O busca-pé fez menção de retrucar mas acabou corando de vergonha.
— Contudo, pensando bem, é uma fantasia adequada — prosseguiu a velha. — Você sempre foi irrequieto, explosivo e imaturo. Também sempre esteve com a cabeça nas nuvens de modo que a fantasia lhe cai muito bem.
O busca-pé esteve ao ponto de extinguir-se de tão embaraçado. Mas logo recuperou o lume:
— Você também não mudou nada — retrucou. — Continua a mesma criatura resmungona e apática de sempre. Também continua incapaz de se entusiasmar com minhas idéias. Talvez, se eu tivesse tido um pouco mais de apoio...
— Como no caso da máquina de sorvete? — ironizou a velha.
— Como no caso da fábrica de gelo! — corrigiu o busca-pé, irritado.
— Mas se você era incapaz de operar uma simples máquina de sorvete como é que podia pretender administrar uma fábrica de gelo?

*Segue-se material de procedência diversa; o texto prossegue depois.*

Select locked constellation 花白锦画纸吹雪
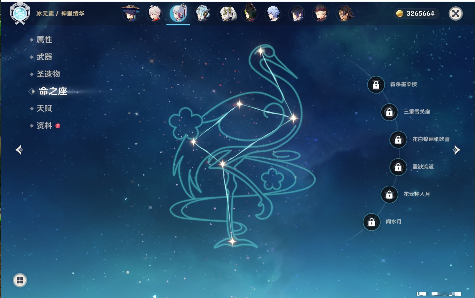This screenshot has height=298, width=475. click(398, 139)
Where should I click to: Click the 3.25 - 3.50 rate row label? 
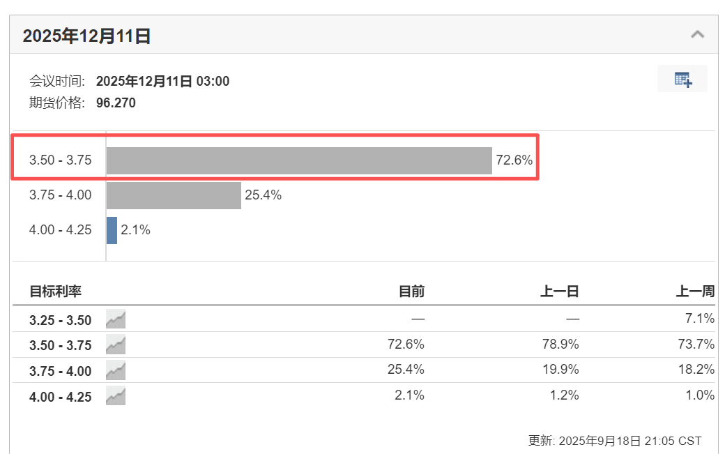(x=60, y=320)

— No entanto — respondeu o busca-pé, amuado —, teria dado certo.
— O que me consola — disse a velha a si mesma, simulando tédio —, é que isso é um sonho idiota do qual nem vou me lembrar amanhã de manhã.

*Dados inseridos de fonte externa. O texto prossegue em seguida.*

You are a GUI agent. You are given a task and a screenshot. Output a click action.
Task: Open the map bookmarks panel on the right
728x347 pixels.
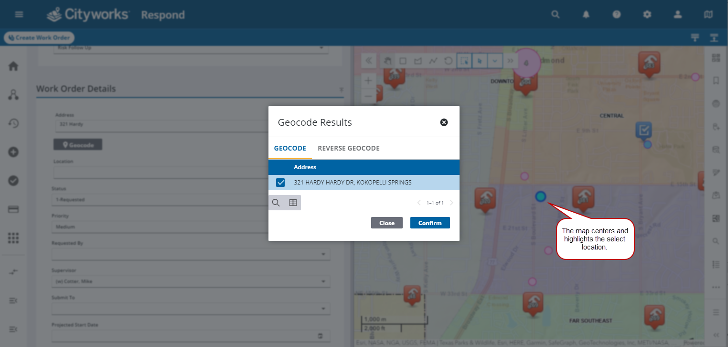[x=716, y=80]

— Não! Não! — atalhou o busca-pé. — Nem tudo é sonho. Os explosivos, por exemplo, são verdadeiros. Por favor, ao menos dessa vez, concorde comigo!

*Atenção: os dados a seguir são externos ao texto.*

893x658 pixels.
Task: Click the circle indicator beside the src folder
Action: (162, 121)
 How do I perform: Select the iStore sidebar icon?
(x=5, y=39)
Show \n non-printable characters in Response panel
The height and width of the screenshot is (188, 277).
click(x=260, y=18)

Ela quase cedeu. Mas logo mudou de idéia:
— Impossível. Você quer dinamitar o meu banheiro.
— Dentro em breve não haverá mais banheiro!
— Haverá sim!
E ambos se deram conta de que estavam discutindo exatamente como nos bons e velhos tempos.
— O caso — disse a velha com frieza —, é que talvez eu esteja pouco me importando se o edifício vai voar pelos ares.
— Você não pode estar falando sério — disse o busca-pé, consternado.
— Estou sim. Seria uma morte espetacular. Talvez até saísse nos telejornais...
— Os seus quinze minutos de fama — ironizou o busca-pé.
— Tanto assim?
— Tudo bem — disse ele após um profundo suspiro. — Não quer detonações no banheiro? Então será sem detonações no banheiro. Pensarei em outra coisa. Como sempre, você venceu.
A velha sorriu.
— Considerando que isso é um sonho e que nada disso está acontecendo realmente — prosseguiu o busca-pé, medindo as palavras —, você seria capaz, ao menos uma vez, de apoiar uma de minhas idéias?
— Desde que não exploda o banheiro...
— Pois muito bem — disse ele. — Não saia daqui.
E disparou janela afora.
A velha despertou por volta das três horas da madrugada, ainda sentada na cadeira de bordar. Deixou-se ficar ali durante alguns minutos, recuperando-se do estranho pesadelo. Um busca-pé falante que, em realidade, era o seu falecido marido. Que idéia mais extravagante! E, no entanto, parecera tão real...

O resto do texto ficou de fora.